_The task_. Convert the stretch of records from the line containing "The image size is (1987, 1250)." through the line containing "Action: [x=40, y=615]" into a numbered list, omitting any blank lines.

---

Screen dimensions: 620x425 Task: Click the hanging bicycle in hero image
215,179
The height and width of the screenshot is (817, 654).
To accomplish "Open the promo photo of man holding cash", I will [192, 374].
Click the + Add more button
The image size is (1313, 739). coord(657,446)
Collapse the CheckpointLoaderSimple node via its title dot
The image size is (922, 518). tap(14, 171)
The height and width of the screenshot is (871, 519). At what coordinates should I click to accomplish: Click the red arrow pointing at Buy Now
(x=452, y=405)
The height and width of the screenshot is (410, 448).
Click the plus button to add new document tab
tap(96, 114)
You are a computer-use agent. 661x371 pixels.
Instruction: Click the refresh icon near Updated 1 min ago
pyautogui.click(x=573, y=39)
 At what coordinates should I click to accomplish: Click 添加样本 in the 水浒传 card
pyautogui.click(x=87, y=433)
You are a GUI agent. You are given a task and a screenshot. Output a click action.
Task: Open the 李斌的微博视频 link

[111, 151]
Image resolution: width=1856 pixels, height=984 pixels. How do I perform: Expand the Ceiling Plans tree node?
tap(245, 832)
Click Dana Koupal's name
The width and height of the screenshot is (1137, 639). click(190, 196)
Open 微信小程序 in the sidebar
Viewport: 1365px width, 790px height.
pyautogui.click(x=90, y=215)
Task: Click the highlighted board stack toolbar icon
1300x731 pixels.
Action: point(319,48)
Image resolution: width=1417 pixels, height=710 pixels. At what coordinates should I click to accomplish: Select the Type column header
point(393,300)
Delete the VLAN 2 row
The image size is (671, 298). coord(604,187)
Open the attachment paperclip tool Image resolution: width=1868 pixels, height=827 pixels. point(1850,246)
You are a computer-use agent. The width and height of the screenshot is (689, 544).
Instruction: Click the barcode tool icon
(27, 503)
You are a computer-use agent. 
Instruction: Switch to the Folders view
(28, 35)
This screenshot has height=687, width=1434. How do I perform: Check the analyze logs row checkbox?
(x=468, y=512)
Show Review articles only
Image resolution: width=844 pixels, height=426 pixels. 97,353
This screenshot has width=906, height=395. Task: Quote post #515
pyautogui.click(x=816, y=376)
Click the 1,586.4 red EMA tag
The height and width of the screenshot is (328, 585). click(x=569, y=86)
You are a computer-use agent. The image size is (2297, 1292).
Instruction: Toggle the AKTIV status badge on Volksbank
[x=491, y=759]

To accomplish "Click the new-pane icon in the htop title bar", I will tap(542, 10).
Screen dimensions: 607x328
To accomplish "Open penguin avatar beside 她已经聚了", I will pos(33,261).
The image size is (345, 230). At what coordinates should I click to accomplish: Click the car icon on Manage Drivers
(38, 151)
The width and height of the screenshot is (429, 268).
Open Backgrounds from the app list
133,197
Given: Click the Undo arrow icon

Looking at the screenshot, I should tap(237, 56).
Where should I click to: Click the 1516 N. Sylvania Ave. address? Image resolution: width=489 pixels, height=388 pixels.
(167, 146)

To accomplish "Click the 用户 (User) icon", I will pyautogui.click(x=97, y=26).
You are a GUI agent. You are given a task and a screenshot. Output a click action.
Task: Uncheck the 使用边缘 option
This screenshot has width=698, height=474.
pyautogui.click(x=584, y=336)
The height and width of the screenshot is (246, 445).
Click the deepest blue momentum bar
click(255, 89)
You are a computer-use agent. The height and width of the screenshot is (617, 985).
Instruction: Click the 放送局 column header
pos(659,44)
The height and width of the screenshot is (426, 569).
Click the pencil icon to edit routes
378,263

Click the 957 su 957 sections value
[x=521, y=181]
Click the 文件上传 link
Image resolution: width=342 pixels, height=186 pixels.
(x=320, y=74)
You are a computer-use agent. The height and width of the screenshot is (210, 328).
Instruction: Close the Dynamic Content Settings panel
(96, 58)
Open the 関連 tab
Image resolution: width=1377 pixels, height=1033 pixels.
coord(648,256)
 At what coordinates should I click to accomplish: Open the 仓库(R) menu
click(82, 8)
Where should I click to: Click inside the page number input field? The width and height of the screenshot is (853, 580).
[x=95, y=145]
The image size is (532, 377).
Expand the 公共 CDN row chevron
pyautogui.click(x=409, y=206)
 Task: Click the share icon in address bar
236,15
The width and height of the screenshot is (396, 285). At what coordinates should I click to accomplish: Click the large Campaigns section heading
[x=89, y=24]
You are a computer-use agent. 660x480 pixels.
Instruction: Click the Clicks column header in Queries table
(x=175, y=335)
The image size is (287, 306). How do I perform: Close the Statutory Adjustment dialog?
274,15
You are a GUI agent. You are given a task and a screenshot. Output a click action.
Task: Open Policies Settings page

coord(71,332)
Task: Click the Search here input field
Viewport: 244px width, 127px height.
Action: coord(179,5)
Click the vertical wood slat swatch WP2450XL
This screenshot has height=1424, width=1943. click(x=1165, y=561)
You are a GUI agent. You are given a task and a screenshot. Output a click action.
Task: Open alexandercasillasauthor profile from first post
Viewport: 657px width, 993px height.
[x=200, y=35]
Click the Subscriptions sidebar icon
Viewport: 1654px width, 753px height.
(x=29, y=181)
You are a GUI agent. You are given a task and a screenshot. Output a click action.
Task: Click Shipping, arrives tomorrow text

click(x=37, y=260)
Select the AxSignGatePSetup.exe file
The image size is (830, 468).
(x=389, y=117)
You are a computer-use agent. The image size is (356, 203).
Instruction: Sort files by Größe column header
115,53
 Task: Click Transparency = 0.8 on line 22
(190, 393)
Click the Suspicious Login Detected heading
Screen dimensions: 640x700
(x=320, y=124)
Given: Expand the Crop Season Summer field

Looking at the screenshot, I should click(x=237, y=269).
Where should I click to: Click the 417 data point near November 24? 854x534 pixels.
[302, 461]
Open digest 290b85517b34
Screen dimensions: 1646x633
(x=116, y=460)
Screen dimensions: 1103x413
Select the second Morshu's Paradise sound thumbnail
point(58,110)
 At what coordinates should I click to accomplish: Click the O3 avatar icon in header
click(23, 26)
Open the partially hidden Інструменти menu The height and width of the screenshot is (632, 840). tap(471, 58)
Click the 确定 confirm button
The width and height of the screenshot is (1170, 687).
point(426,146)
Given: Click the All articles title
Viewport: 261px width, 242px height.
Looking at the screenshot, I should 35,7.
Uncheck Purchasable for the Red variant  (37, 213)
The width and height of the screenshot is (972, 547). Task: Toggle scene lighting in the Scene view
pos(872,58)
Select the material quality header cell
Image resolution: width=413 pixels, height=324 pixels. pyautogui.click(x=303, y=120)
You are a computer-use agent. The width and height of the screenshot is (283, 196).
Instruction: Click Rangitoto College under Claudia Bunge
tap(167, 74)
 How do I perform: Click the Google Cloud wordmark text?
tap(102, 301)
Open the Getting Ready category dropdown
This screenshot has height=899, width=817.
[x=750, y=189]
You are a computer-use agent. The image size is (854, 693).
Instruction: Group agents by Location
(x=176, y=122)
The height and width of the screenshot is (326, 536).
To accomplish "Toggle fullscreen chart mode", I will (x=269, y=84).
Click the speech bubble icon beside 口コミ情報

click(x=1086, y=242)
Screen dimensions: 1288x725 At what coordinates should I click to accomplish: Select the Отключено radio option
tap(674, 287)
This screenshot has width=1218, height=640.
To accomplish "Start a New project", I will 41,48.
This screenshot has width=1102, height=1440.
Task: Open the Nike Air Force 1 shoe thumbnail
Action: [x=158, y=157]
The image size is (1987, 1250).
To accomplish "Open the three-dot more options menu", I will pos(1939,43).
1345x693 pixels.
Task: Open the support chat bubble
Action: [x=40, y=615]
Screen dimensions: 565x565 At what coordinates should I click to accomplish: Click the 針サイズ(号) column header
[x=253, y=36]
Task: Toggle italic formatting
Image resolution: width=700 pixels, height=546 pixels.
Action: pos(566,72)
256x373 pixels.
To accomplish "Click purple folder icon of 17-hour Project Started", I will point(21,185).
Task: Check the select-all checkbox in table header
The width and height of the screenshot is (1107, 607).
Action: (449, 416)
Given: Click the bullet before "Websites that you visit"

---

_Complete response_.
1. The image size is (1987, 1250).
2. To accomplish "Open the three-dot more options menu", I will pos(1939,43).
3. 1345x693 pixels.
4. Task: Open the support chat bubble
5. Action: [x=40, y=615]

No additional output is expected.